Why bother with masterless Puppet?
We had two different use cases at a previous job that led to my writing Miyamoto. First, we managed our Macintoshes with puppet, and had users in remote locations that didn't always need to connect to the VPN. When their machines aren't on the VPN or corp network, they couldn't connect to the puppetmaster and didn't receive updates. This was suboptimal. Miyamoto allowed them to get their manifests from an S3 bucket, so as long as they had internet, they got their puppet updates.
Secondly, we had some compute-intensive tasks running in EC2. As the load on the cluster rises and falls, we added and removed instances. Hundreds of thousands of instances over time. Way more than I care to have to deal with when cleaning stale certs out of the ca certs directory. By using an S3 bucket, we eliminated the SPOF of a single puppetmaster, or the maintenance hassle of a cluster of puppetmasters and ca boxes.
But we're losing reporting
Miyamoto writes the facts collected by facter to a status file in the S3 bucket, so you still can see what is happening with your fleet by scraping those files and loading them into your reporting system of choice.
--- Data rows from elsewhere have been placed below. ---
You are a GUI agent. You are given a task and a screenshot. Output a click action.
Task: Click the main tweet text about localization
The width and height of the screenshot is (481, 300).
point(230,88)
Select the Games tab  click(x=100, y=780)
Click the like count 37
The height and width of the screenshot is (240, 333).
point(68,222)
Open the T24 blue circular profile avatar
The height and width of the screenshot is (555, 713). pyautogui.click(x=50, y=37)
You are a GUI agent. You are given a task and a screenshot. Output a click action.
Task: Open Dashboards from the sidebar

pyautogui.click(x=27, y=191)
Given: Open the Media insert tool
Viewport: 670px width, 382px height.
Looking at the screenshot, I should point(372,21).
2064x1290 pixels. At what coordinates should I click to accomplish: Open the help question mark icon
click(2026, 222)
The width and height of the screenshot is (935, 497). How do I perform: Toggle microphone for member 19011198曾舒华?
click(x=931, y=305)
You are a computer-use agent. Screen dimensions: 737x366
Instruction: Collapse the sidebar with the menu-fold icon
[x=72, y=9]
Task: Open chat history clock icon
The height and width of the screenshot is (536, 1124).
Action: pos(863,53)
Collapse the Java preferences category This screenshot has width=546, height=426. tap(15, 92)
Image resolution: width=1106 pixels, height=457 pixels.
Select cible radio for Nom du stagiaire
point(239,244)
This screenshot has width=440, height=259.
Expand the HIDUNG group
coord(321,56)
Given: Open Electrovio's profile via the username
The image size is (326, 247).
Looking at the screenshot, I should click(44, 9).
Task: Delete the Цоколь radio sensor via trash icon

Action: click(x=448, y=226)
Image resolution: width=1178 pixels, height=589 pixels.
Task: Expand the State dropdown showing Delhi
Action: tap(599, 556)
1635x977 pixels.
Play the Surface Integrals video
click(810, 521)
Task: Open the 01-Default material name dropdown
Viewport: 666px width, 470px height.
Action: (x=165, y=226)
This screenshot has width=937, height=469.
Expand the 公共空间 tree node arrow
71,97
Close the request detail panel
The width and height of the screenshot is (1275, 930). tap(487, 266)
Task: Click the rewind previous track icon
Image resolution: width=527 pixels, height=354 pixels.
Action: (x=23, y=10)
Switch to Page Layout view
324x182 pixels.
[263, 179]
They're in json format so they're easy to parse.
If you're going to go masterless for both your macs and your servers, I recommend that you use different directory trees in S3. I use
bucket/ubuntu/binaries, bucket/ubuntu/manifests, and bucket/ubuntu/status
for my servers, and
bucket/osx/binaries, bucket/osx/manifests, and bucket/osx/status
for my OS X machines.
Use a different AWS user for each architecture tree, and separate AWS IAM groups to control the acls for the trees. The machine users only need write permission on the status subdirectory of their architecture subtree, and read-only access to the rest of their architecture tree. A compromised machine can't push new manifests, and it can't view the manifests or statuses of the other architectures.
I've included an example AWS policy that enforces this. It assumes that you're dedicating an entire AWS bucket to your masterless setup, and I recommend that you do so so you don't have to worry about problems in the policy leaving the rest of the files in your bucket vulnerable to attack if someone gets their hands on one of your masterless machines.
- AWS account
- Tim Kay's aws script (get the latest version from http://timkay.com/aws/)
- Dedicated S3 bucket
If you're planning to use this with RedHat/Centos, it won't take much tweaking to have fpm spit out rpms instead of debs and have mm_update_manifests cope accordingly.
Fun with Rake
The Rakefiles assume that you are going to have a stable and a development environment, and that they'll be in separate git branches. Set stable in config.json to the name of your stable branch, and development to your development environment.
rake -T for all the available rake tasks
- Create an S3 bucket (masterless-puppet.example.com)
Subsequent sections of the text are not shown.